The NHL has told the Canadian government that it needs an answer on the Stanley Cup playoffs' coronavirus-related border travel issue by June 1.
"The conversations are ongoing. We've told them we really do need to know by the end of the first round, and that's around June 1. That's pretty much the date that we've talked to them about, saying we have to know one way or another," Steve Mayer, NHL chief content officer, told ESPN on Friday.
The first two rounds of the playoffs are played within each of the four realigned divisions created for the 2020-21 season, including the all-Canadian North Division. But in the third round, the final four teams play each other. Currently, U.S. teams would be prohibited from playing in Canada without mandatory quarantines that would be impossible within the postseason calendar. The lone Canadian team remaining would either travel back and forth across the border against a U.S. opponent in the semifinals or, instead of playing its home games in Canada, would be housed in a U.S.-based arena for the semifinals (and the finals, if it advances).
The last conversation between the NHL and the Canadian government was last Friday, when government officials gave the NHL a list of questions to be answered before the next session.
Mayer said the NHL has had talks with a couple of U.S.-based NHL arenas about housing a Canadian team. Those arenas are home to non-playoff teams. Fans are not currently permitted at home games for Canadian teams, while every U.S. team has been allowed to have fans at a limited capacity in its arena. In theory, the Canadian teams would have fans at home games played at neutral site U.S. arenas.

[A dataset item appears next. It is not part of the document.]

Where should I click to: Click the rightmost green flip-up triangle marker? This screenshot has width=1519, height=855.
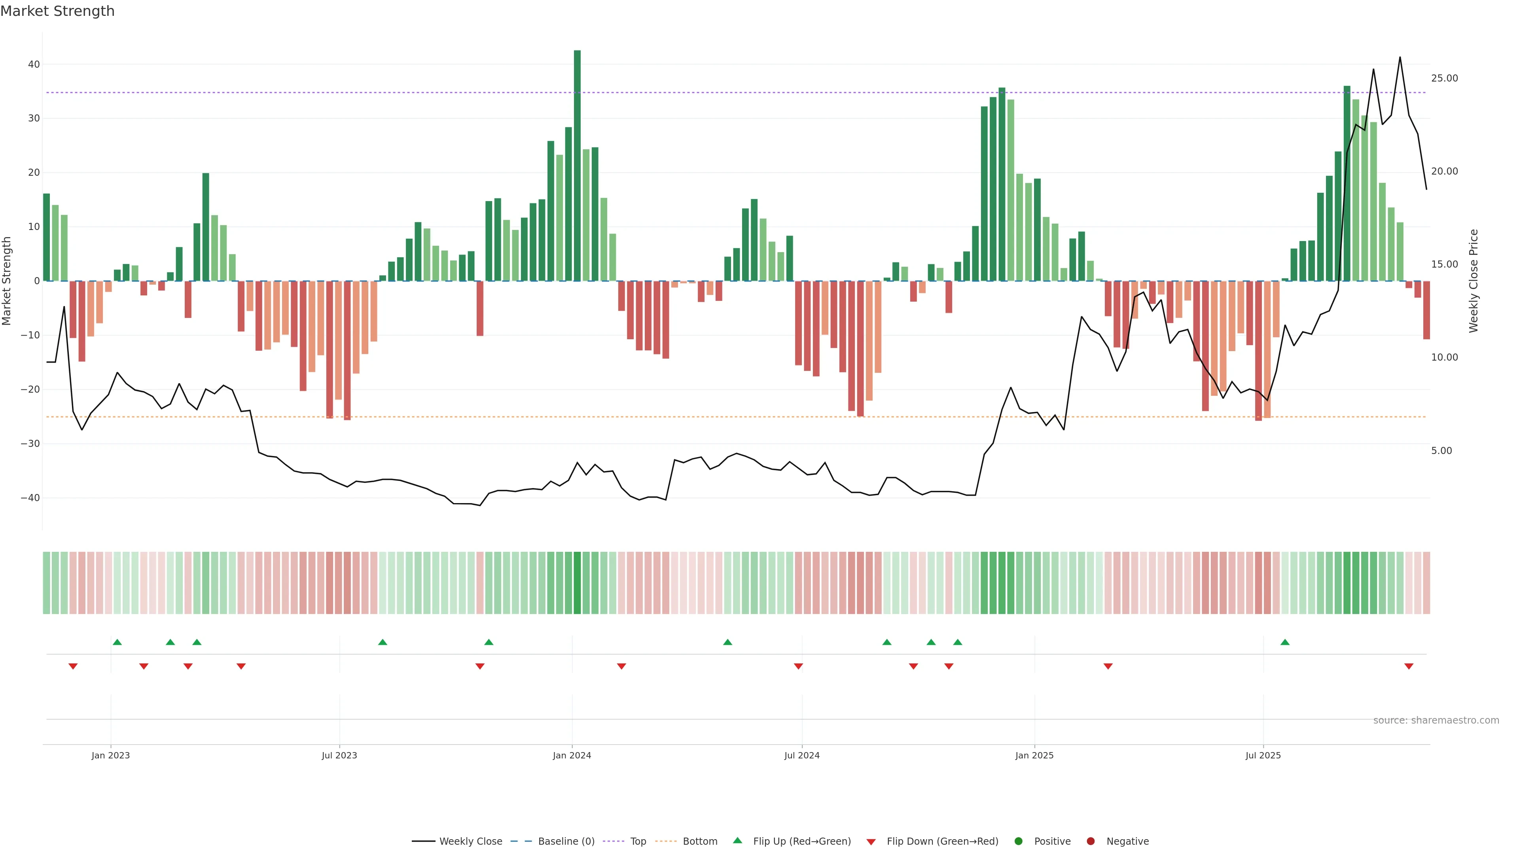click(1285, 642)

The end of the first round also might make for easier negotiations with the Canadian government. The North Division playoff field covers four provinces -- Edmonton (Alberta) is playing Winnipeg (Manitoba), and Toronto (Ontario) faces Montreal (Quebec). "Pretty soon it's going to be two. So if there's someone on the fence and that province goes away, it might be easier," Mayer said.
The NHL has felt that it could get a travel dispensation from the Canadian government based on how stringent its COVID protocols have been this season, and as more players and team staffers get vaccinated. To encourage the latter, the NHL announced this month that COVID restrictions would be eased for U.S. teams once 85% of a traveling party is fully vaccinated. That would mean looser social distancing guidelines within team settings and not having to undergo PCR testing on off-days.
Isaac Bogoch, an infectious disease specialist at Toronto General Hospital who has consulted with the NHLPA, told ESPN last month that the issue is one not of "public health" or "player safety" but of "optics" for the Canadian government.
"These American teams have exquisite amounts of resources at their disposal: flying on private jets, safety protocols in place for teams," he said. "This does not pose a risk to the general public, let's be clear here. This does not pose a risk to the players or the ancillary personnel involved. This would be an ethics and optics issue."
Mayer said the NHL would ease concerns with "a level of bubbling we'll just have to promise" if the teams are permitted to travel to and from Canada. While the guidelines likely wouldn't reach the lockdown measures of the 2020 NHL postseason bubbles in Toronto and Edmonton, they would separate both teams from the general public.
An NHL source told ESPN this week that the league expects "a positive resolution" to the border issue before the third round of the playoffs, which is something Mayer echoed.
"We're pretty confident. The conversations have been good ones with them. We're not there yet, but they haven't said no," he said.